Tuesday, December 13, 2011

Share with me


Today grandma and I had a bit of a hiccup. I’ve never been around her this long without a break and she can get a little trying on ones nerves. We believe she has the start of Alzheimer’s and Dementia. I’ve never had to deal with either one of those diseases and am not really sure how to handle things without going crazy myself.

I’m curious if any of you have dealt with anyone with either of these diseases and maybe have any tips. I can’t continue repeating myself when I have to explain something or listen to the same stories over and over again. The constant looking for something and relocating of items and then accusing someone of stealing them is tiring too. It’s almost like dealing with a child but it’s a grown person doing it all.  She can even get a little snarky with her answers about things and then when you call her on it, she has no idea doing it.
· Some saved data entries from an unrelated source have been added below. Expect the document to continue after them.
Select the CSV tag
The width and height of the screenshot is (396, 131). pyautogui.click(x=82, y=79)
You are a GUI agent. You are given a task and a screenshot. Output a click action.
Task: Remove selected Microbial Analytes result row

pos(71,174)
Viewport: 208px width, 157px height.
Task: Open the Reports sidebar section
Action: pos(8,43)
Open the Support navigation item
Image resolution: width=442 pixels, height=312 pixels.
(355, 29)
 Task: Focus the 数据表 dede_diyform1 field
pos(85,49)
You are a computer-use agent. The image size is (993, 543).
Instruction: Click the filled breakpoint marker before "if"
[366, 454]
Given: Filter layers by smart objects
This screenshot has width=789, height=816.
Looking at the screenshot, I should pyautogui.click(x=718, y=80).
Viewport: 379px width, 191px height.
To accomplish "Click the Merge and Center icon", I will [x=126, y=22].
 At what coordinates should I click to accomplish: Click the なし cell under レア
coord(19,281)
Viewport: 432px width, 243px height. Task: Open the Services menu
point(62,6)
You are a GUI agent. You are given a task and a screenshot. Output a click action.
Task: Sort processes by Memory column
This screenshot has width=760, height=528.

I’ve heard that there are support groups for families that have elderly ones that have these diseases but am wondering if any of you can share any personal stories. 

Till next time!

3 comments:

  1. My grandpa had alzheimers. It was such a very sad thing to see. He actually accidentally ran away once. He drove almost four hours before he pulled over to pee when police finally found him.
    He eventually wasn't able to even remember who any of us were and had to live in a home.
    It's very sad seeing someone you love lose their memories like that.
    My Oma is becoming quite forgetful and I too hear the same stories repetitively or get asked the same question again and again.
    Just try to remember that when it happens they don't realize they are repeating themselves. It's hard and definitely grates on one's nerves, but they honestly have no idea about it. It's upsetting for them too when they realize they forgot something. Knowing you are losing your memories is probably just as bad as watching it happen.
    Do your best to take some time to step away and give yourself a breather. When it's getting tough try to change the subject, or tell her a story about something in your life. She can't be repetitive if you're the one talking :)
    Good luck and try not to take it to heart. She doesn't mean to be that way I'm sure.

    ReplyDelete
  2. @Else
    Thank you so much for posting this. I'm sure it's not that easy to share such a personal story with me and I do appreciate it. It's really tough to watch it happen to someone you love and that is important in your life. I wish there was something I could do to help her not go through this, even though she's not aware of it yet.

    ReplyDelete
  3. My granpy has had dementia for the past few years, boy it is hard and I empathize with the frustration you have felt. One thing that was helpful for me is that it is completely natural to feel frustrated, angry, etc. Not only are those a normal response to the situation but a lot of times they are an extension of the grief process: grieving a person who is fading away, even though they may still be alive in body, because I'm gradually losing the person who I love. Myself a lot of my grief displaced into anger, denial, confusion, stress. For me once I squared with that I had a much easier time and was able to better cherish the time I still have with my granpy. Honestly sometimes I still do want to tell him to shut up, even though I know he is sick and can't help it! I know that sounds horrible, but it's not: it's part of the process, and I *don't* tell him to shut up. I do feel it though, because when I try to avoid that feeling I end up blowing up with denial/stress/fear in some way and causing harm when I can't stuff it down anymore.
    And a huge 2nd to what Else said about doing the talking! My grandpy loves when I chitter-chatter to him, tell stories, talk about my day, even if he doesn't get most of it. It's a very good way to diffuse the nerves from him repeating and being lost or crazy or whatever is going on, and connect with him on a level that's much deeper than words.
    It is really hard to watch, and that bothered me to my core in a really painful and gut-wrenching way for a while. Now I try to focus on what can I do to make the whole process easier, more graceful, more filled with love. I had to lower my expectations and increase my acceptance. It's hard but just know that when someone is surrounded by loved ones they know and if they could express to you how much it means to them (literally the world) they would.
    Hope that helps a bit. Many thoughts of love and light your way!